The UNICEF’s Welfare Monitoring Study reads that despite some progress for children, the protraction the group still remains as the most valuable in Georgia.
UNICEF Report Says Children Still Remain Most Vulnerable in Georgia
By Gvantsa Gabekhadze
Wednesday, June 13
In the report released on Tuesday UNICEF says that due to absence of kindergartens, around 14, 000 children still do not attend preschool services.
“Children remain as the most vulnerable group in Georgia,” said Laila Omar Gad, UNICEF Representative in Georgia. “
“A comprehensive social protection system is necessary for reducing child poverty. Child benefits should be expanded in amount and in coverage. At the same time family support services and child care needs to be enhanced in Georgia to support families with children”, she added.
The major findings of the Welfare Monitoring Study include:
General poverty rates in the country increased and a lack of strong and inclusive economic growth, unemployment and increased consumer prices are likely the reasons for the increased rates.

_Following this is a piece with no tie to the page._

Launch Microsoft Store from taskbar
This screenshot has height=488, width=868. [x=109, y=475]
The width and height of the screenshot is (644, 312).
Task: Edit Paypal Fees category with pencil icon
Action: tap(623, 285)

The average of pocket expenditure on health increased and purchase of medicines remains as the main component of healthcare spending.
To cope with economic hardships more families resort to borrowing. Use of financial instruments (banks and pawn shops) considerably increased in poor families.
The gap for the preschool attendance decreased for both urban/rural areas as well as for rich and poor.
6 out of 10 children aged 3-5 from poor families have no or insufficient access to children’s books.
Every fifth child aged 15-18 doesn’t have access to education.
UNICEF’S Welfare Monitoring Study is a biennial household survey covering all the government-controlled regions of Georgia.
The results from 2017 examined the prevalence and distribution of consumption poverty, material deprivation, subjective poverty and social exclusion.